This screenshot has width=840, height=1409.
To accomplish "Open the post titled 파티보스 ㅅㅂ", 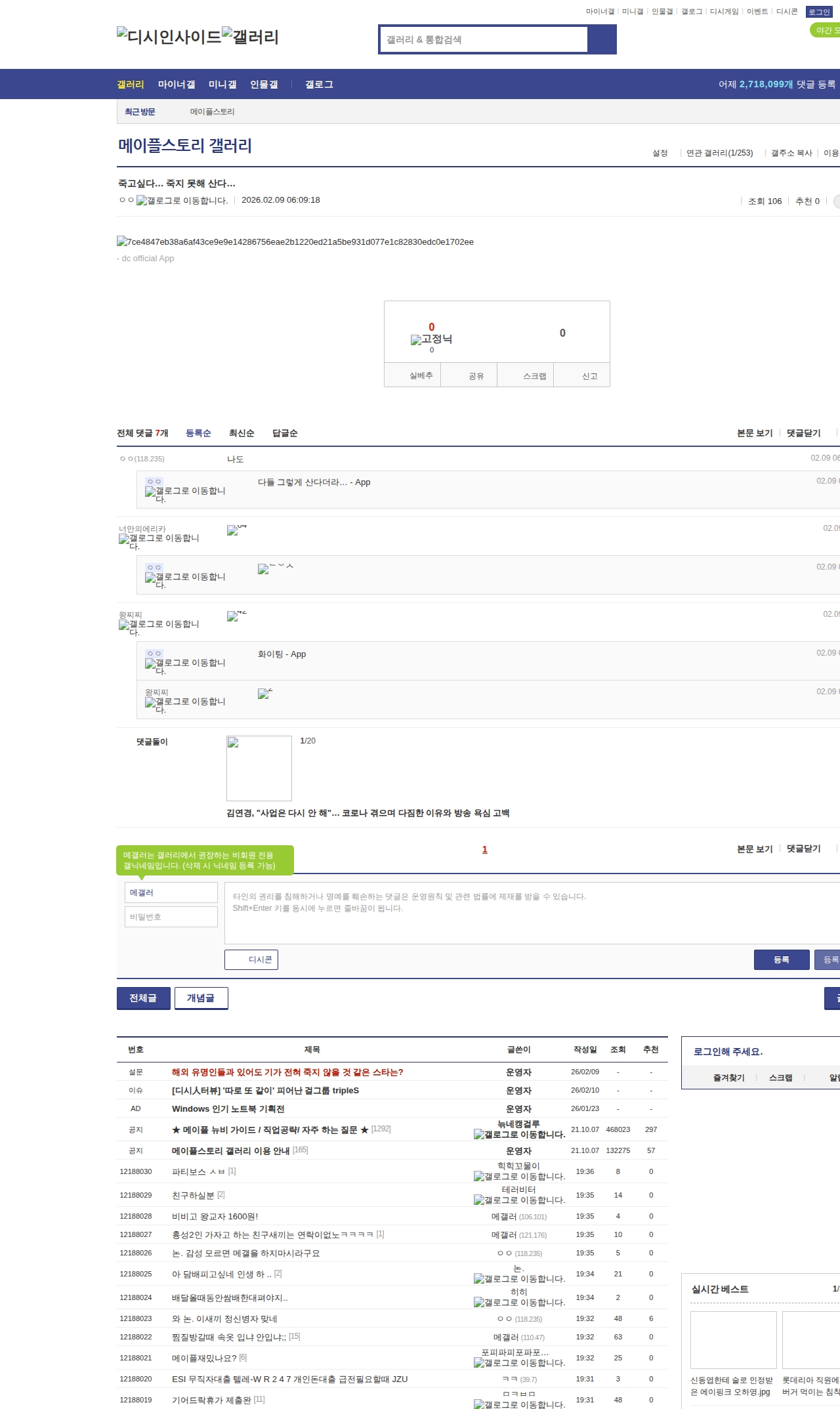I will click(x=198, y=1171).
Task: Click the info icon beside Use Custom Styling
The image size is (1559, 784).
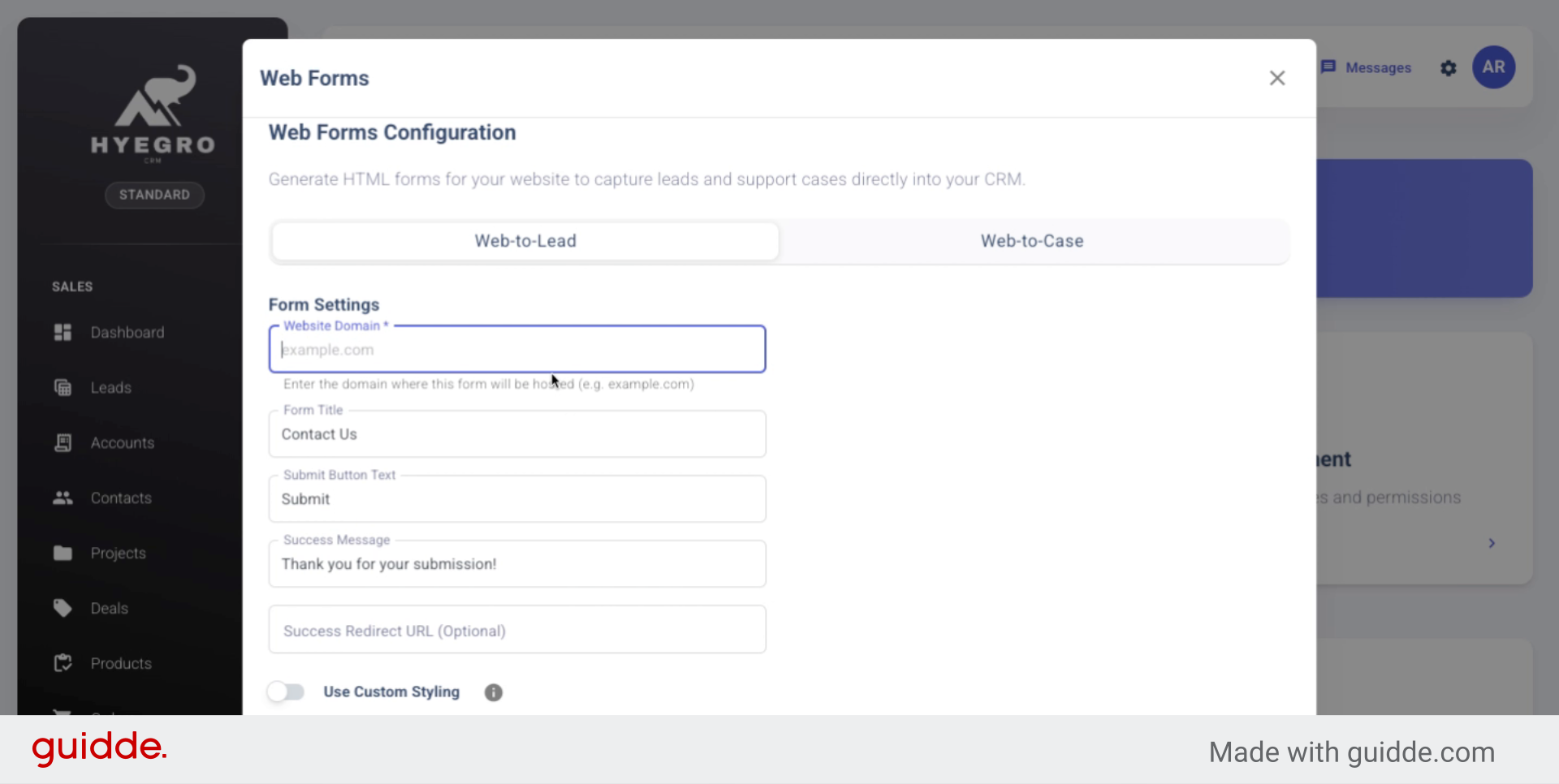Action: (x=493, y=691)
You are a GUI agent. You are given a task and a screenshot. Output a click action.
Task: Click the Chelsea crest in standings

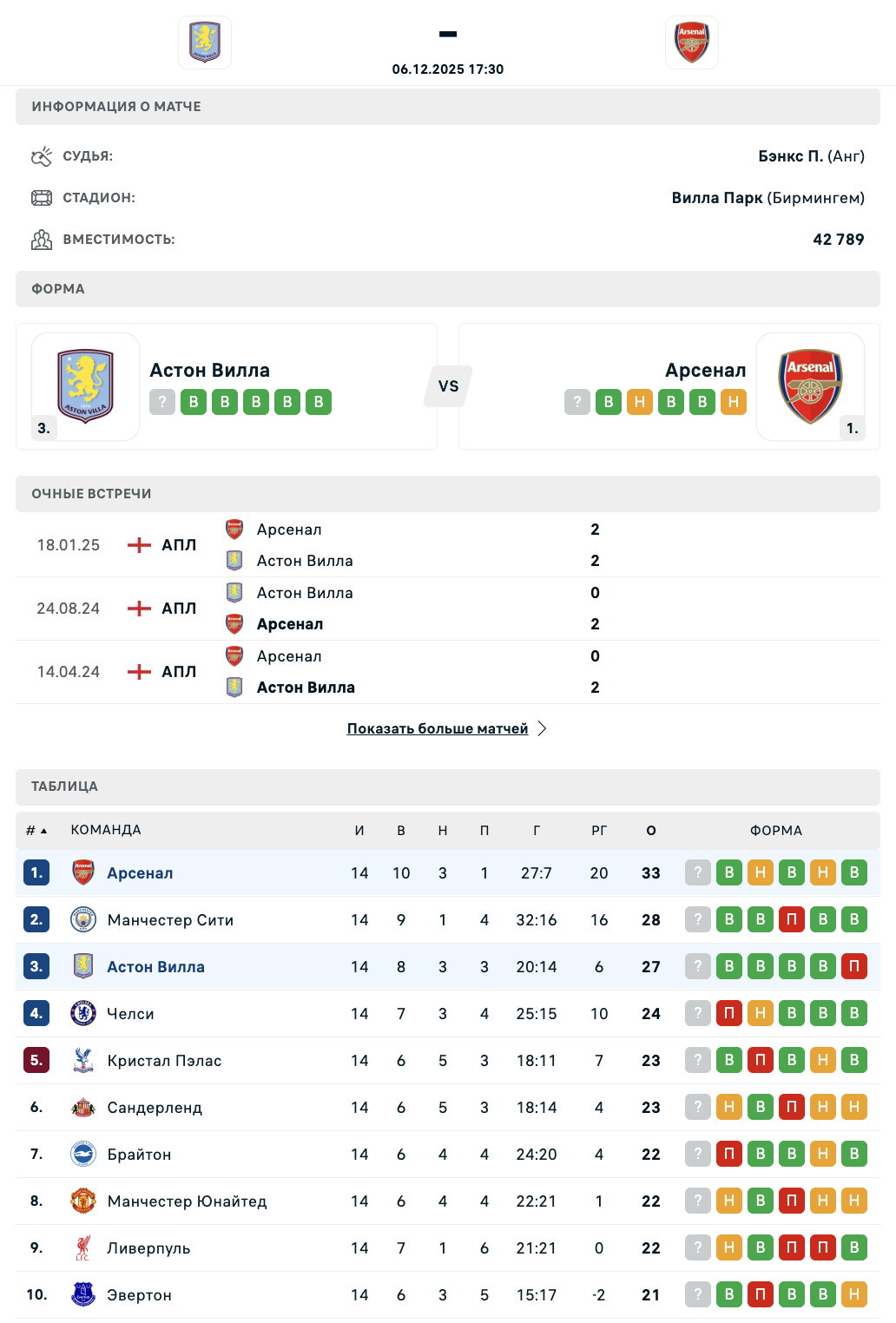(x=83, y=1013)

§ Instruction:
Reproduce verbatim the lines from the one containing "You are a GUI" up to and including the last line of the records. Omit the pictures.

§ Written answer:
You are a GUI agent. You are given a task and a screenshot. Output a click action.
Task: Click the Chelsea crest in standings

(x=83, y=1013)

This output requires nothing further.